Ulster Unionist MLA Steve Aiken added: “Goodness me…what a surprise…not.”
His comments come after Sinn Fein’s Michelle O’Neill had previously accused Boris Johnson of “pandering” to the DUP and “dialing up the rhetoric” following a meeting with the Prime Minister.
Ms O’Neill made the comments to the media on Tuesday afternoon after a meeting with the PM, where Mr Donaldson was also present.
Ms O’Neill, who is entitled to become Northern Ireland’s first nationalist first minister after Thursday’s election, suggested the government are in “cahoots” with the DUP and said the unionist party should enter the Executive to “prioritise the health service”.
She also called on Mr Johnson to “stop playing a game of chicken”.
“Everybody prioritized health, but the DUP aren’t in the Executive today. I encourage them to do so, likewise I want to work with all the other parties,” she said.
Earlier, during a call with Taoiseach Micheal Martin and Mr Johnson, Downing Street described the situation around the Northern Ireland Protocol as “now very serious”.
A Downing Street account of the call between Mr Johnson and Mr Martin reported the pair had agreed on the vital importance of restoring the developed institutions in Northern Ireland as soon as possible.
The DUP said on Monday it will not nominate a deputy first minister unless concerns about the NI Protocol are resolved.
Power sharing requires the largest unionist and nationalist parties to share first and deputy first minister posts.
The EU has worked tirelessly to propose creative and durable solutions.
With political will and genuine commitment, joint solutions to legitimate practical issues raised by people and businesses in Northern Ireland can be found within the Protocol.
— Maroš efčovič🇪🇺 (@MarosSefcovic) May 10, 2022
After the Queen’s Speech, Mr Donaldson called on the UK Government to “act quickly” and said it is “either the Protocol or power-sharing based upon a cross-community consensus, the Prime Minister cannot sustain both”.
Ms O’Neill added: “When I spoke to Boris Johnson this morning I made it very clear they need to stop playing a game of chicken.
“They are using the people here in the north as a power play in their game with the European Union.

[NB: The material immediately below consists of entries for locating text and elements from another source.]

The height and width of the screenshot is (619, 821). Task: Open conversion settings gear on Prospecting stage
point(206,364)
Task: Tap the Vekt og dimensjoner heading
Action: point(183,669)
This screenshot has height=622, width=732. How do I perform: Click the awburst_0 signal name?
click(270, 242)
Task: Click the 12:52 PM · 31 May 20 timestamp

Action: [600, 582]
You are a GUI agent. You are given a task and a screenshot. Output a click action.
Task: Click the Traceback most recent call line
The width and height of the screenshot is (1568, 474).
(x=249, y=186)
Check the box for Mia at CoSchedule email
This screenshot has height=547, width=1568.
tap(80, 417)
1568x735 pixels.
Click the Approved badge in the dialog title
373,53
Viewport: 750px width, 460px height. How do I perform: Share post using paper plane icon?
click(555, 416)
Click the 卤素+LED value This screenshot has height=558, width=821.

The honesty needs to be brought again to the conversation.
“The protocol is here to stay. Are their ways to smooth its implementation? Yes there are.
“That executive at Stormont needs to be sitting every day. The approach of the British Government in pandering to the DUP’s nonsense is not going to wash.”
In a tweet on Tuesday evening, EU Commission vice-president Maros Sefcovic tweeted that the EU “has worked tirelessly to propose creative and durable solutions” around the protocol.
“With political will and genuine commitment, joint solutions to legitimate practical issues raised by people and businesses in Northern Ireland can be found within the Protocol,” he added.
In response, former Northern Ireland Secretary of State Julian Smith – who negotiated the return to power sharing in Stormont in January 2020 – added: “I hope that the EU & UK will strain every sinew to ensure that the issues of political unionism are addressed whilst acknowledging the support from NI business & large parts of NI for many aspects of the current arrangements.”